Whilst leaning solidly towards the communicative approach, I have to reject the policy on correction. When we think about correction during child language acquisition of an L1, what does that look like? A parent doesn't make a note of all the errors until the end of a conversation, and then present them to a child and correct them. Similarly, a parent doesn't jump in whilst a child is speaking and completely cut them off to correct them. Correction occurs quite naturally in the pauses of a conversation (after an utterance, at the end of a sentence). Personally, I think that correction during a lesson should be like this. The teacher should try to minimise interrupting fluency without letting errors pass by completely unnoticed. I think self-correction should absolutely be encouraged, but I diverge from the Silent Way in that I don't agree with long pauses for thinking. If possible, other students in the class could be asked to provide feedback on errors and corrections, to increase the STT and not be spoon-fed the answer by the teacher. When corrected, the learner should repeat the contract form, for memorisation purposes.
The syllabus of The Natural Approach would be split into categories: a general adult syllabus from basic level to advanced, a syllabus for children and young learners, and an ESP syllabus. I believe in tailoring lessons to individual students, so it would be up to the common-sense of the teacher to assess the needs of their students and tweak the syllabus to his/her advantage. For example, if the teacher is following the general adult syllabus but a student says they have to conduct a Skype interview in English the following week, the teacher needs to be flexible enough to ditch the lesson plan and prepare a student to communicate about a subject over Skype.

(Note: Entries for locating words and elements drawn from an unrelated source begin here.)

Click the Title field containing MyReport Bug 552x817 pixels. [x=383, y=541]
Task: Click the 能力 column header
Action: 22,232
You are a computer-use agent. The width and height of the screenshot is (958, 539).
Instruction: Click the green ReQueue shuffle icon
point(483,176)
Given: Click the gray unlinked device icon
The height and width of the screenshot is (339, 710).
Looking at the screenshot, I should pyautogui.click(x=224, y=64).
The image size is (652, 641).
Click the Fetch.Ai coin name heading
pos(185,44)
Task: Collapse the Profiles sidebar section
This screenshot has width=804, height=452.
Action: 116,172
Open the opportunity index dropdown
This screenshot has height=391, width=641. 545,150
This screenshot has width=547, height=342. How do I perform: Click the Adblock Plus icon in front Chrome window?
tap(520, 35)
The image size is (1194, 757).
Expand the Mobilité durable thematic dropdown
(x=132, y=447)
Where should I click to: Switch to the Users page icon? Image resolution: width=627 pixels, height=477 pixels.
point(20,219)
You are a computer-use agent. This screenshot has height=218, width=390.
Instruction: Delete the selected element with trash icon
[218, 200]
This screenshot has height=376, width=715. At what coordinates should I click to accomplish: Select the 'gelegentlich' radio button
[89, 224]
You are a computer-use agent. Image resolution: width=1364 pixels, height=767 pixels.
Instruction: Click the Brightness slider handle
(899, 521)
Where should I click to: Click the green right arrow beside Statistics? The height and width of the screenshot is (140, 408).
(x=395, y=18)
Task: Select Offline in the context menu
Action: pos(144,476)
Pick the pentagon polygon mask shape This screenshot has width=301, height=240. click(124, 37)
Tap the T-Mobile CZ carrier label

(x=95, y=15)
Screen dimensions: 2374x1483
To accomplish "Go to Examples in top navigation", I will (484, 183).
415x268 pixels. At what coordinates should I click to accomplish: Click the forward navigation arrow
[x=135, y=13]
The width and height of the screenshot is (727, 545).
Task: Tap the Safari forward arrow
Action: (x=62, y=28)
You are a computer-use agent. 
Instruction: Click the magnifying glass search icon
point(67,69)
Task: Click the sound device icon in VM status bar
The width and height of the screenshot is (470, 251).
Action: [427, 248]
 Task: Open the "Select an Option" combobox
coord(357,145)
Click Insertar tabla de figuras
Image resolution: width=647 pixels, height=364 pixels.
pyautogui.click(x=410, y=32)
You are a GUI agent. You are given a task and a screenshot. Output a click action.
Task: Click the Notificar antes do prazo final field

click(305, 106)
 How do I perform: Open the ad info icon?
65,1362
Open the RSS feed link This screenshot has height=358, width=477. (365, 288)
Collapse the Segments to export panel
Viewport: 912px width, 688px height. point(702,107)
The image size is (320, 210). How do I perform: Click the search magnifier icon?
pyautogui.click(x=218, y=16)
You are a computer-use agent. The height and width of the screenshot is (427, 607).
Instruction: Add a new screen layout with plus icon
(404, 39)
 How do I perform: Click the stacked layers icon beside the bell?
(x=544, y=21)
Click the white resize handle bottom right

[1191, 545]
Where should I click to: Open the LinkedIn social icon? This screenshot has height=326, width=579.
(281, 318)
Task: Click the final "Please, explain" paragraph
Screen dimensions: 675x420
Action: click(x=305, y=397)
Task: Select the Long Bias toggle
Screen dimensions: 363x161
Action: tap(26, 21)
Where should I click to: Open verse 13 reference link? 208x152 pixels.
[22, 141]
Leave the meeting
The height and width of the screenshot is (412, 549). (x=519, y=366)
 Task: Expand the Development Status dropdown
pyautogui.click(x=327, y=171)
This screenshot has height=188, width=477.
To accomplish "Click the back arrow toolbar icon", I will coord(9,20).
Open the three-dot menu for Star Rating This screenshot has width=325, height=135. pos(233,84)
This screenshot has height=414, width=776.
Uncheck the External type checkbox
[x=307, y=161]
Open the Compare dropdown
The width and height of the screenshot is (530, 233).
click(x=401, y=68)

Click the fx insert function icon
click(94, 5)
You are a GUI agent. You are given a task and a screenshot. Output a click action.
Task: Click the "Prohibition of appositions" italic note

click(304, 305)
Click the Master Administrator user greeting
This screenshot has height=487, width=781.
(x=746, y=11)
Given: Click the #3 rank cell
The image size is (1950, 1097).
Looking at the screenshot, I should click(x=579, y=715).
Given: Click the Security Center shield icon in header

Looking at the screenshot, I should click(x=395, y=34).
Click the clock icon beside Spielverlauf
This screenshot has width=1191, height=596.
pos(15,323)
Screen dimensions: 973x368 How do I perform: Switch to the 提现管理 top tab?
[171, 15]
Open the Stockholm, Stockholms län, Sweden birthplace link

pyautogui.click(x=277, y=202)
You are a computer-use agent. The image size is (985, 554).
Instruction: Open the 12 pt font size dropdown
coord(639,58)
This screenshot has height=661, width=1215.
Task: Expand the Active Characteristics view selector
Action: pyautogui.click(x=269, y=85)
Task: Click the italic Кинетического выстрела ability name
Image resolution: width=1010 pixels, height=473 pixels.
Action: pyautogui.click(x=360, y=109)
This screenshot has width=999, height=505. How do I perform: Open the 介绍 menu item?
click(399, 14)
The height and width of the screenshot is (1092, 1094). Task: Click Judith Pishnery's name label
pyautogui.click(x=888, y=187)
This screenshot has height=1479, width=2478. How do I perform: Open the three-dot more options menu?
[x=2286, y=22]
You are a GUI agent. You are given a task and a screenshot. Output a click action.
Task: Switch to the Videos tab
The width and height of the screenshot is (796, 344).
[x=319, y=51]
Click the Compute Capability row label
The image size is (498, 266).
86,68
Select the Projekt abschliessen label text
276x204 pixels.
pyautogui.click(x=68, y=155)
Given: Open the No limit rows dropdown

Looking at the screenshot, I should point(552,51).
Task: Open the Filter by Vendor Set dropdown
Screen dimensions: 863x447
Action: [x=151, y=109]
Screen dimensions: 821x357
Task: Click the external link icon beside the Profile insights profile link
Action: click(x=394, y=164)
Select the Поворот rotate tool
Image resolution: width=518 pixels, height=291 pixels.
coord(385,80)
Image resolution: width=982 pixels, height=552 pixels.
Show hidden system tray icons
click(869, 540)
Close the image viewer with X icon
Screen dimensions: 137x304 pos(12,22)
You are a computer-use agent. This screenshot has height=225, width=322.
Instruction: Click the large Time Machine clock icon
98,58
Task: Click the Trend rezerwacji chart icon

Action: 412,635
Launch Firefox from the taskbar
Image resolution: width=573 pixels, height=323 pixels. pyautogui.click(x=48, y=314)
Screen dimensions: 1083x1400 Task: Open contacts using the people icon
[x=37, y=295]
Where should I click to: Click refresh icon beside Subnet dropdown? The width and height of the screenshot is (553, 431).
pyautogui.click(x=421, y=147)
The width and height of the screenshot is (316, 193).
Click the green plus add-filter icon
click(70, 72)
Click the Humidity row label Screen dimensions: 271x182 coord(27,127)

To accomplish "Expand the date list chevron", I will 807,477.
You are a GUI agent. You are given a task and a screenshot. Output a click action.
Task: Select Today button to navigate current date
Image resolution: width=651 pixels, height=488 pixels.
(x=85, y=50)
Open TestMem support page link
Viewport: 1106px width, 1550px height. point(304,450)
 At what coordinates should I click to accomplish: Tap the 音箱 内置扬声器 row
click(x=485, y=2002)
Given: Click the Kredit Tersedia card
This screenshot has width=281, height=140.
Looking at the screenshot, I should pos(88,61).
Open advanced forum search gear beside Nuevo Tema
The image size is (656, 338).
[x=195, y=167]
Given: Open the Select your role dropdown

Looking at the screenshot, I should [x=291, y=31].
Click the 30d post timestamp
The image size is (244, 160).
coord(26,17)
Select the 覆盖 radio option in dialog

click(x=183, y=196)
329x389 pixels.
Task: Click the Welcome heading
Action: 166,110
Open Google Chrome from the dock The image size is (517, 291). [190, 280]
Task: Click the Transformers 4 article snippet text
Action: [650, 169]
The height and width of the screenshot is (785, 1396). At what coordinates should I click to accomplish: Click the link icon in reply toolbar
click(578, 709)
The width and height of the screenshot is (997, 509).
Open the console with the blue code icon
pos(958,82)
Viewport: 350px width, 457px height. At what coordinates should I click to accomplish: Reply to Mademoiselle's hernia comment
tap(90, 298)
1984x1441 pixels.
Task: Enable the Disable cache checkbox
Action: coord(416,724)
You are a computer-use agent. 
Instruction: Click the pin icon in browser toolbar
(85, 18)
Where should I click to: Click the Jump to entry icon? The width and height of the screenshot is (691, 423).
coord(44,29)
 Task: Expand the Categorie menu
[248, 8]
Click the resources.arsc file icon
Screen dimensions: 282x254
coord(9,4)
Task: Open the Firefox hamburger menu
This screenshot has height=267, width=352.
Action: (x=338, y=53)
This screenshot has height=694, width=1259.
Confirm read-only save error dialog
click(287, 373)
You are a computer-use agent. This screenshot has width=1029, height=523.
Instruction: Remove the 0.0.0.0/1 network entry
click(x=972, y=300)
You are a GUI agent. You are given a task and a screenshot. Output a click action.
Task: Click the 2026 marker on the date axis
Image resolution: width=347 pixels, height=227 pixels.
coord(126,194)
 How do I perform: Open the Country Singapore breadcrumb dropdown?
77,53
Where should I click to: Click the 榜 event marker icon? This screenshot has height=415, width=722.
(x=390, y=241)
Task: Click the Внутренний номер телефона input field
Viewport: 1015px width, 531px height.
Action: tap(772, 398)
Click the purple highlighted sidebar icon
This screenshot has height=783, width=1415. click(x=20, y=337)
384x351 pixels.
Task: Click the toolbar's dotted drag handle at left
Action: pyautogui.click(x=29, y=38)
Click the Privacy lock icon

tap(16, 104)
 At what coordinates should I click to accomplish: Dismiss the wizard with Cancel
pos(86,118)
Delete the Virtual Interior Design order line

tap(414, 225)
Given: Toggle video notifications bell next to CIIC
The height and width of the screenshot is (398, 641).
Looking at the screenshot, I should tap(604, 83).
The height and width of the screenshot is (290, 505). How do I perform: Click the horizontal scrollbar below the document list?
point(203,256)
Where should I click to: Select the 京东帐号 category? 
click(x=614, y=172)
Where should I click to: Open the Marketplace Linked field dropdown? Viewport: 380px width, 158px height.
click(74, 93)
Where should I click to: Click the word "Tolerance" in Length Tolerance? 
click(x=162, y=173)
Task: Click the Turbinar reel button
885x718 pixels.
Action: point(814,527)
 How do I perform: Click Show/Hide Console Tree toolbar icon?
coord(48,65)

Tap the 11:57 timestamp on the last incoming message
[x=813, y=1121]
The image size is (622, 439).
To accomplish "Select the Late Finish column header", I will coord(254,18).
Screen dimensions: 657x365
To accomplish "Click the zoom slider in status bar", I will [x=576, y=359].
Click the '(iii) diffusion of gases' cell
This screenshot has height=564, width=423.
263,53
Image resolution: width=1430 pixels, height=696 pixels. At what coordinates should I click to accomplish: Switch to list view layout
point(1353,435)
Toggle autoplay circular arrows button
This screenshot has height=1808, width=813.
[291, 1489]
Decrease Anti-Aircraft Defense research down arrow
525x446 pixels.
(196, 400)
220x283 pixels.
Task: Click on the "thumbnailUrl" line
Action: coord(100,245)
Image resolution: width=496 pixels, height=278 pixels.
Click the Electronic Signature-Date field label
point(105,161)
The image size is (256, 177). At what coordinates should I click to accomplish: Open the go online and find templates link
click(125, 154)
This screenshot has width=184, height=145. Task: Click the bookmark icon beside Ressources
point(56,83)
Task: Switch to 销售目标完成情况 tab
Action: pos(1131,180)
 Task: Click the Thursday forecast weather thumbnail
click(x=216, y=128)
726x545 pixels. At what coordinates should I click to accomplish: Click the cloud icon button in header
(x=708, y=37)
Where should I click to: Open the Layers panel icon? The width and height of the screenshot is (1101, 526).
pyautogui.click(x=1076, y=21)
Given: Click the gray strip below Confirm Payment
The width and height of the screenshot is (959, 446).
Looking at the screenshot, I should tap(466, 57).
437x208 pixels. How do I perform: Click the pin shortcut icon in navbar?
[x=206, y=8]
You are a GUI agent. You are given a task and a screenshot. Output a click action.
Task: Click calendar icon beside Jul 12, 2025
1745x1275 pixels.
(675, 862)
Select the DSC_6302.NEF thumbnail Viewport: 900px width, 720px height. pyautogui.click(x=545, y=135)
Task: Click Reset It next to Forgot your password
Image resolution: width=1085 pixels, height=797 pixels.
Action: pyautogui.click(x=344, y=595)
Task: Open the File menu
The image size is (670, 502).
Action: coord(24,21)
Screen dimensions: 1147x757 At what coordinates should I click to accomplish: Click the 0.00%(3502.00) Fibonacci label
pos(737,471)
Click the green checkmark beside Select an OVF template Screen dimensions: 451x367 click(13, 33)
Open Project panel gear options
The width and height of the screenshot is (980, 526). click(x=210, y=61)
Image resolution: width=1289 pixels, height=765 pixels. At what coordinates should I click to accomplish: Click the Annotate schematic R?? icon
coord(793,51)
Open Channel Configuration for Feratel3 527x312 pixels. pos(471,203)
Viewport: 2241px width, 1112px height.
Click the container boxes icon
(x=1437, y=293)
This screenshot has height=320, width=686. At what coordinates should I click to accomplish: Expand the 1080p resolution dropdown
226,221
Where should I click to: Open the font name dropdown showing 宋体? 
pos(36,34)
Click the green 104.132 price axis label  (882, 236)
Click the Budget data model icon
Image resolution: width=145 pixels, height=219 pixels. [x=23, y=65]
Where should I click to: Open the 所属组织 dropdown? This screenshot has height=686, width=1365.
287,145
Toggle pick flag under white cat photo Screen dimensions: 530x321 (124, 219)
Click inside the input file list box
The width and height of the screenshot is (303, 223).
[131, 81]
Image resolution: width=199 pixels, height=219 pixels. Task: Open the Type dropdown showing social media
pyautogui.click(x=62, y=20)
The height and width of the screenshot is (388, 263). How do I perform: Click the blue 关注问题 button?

In this way, the syllabus is just a sort of guide for the teacher, and it shouldn't be followed to the letter. The Natural Approach gives more responsibility to the teacher for ensuring that lessons are tailored to individuals.
This doesn't mean that the teacher is alone, however. I think collaboration and pooling ideas is important. This approach is flexible and relaxed, and so I think a flexible way to share lesson ideas is also important. I envision an online Creative Database, where the syllabus is split into individual topics (e.g- colours, number, present continuous, asking for directions), and teachers can log in and post teaching ideas for each topic. For example a teacher could post; "I was teaching students to ask for directions in a city, so I gave them a cryptic map of an area and had them scavenger hunt for items. The directions were in English and if we got lost, they had to ask me for example 'where is the post office?' and then listen to the response."
This teaching idea could then be "liked" by other teachers who had seen and tried it, and commented on to edit and improve the idea, and then we could see which lessons were the most successful and popular. I think a Creative Database would be a great resource for teachers, and an easy way to share their creative lesson ideas.
The Natural Approach's objective is to work WITH the amazing organ that is the brain and harness its natural learning abilities. There is a common myth that language acquisition has to be difficult, strenuous, and dull. None of these things have to be true. By presenting the target language in a way that is easy and natural to absorb, learning seems more effortless, and everyone can have fun while they're doing it.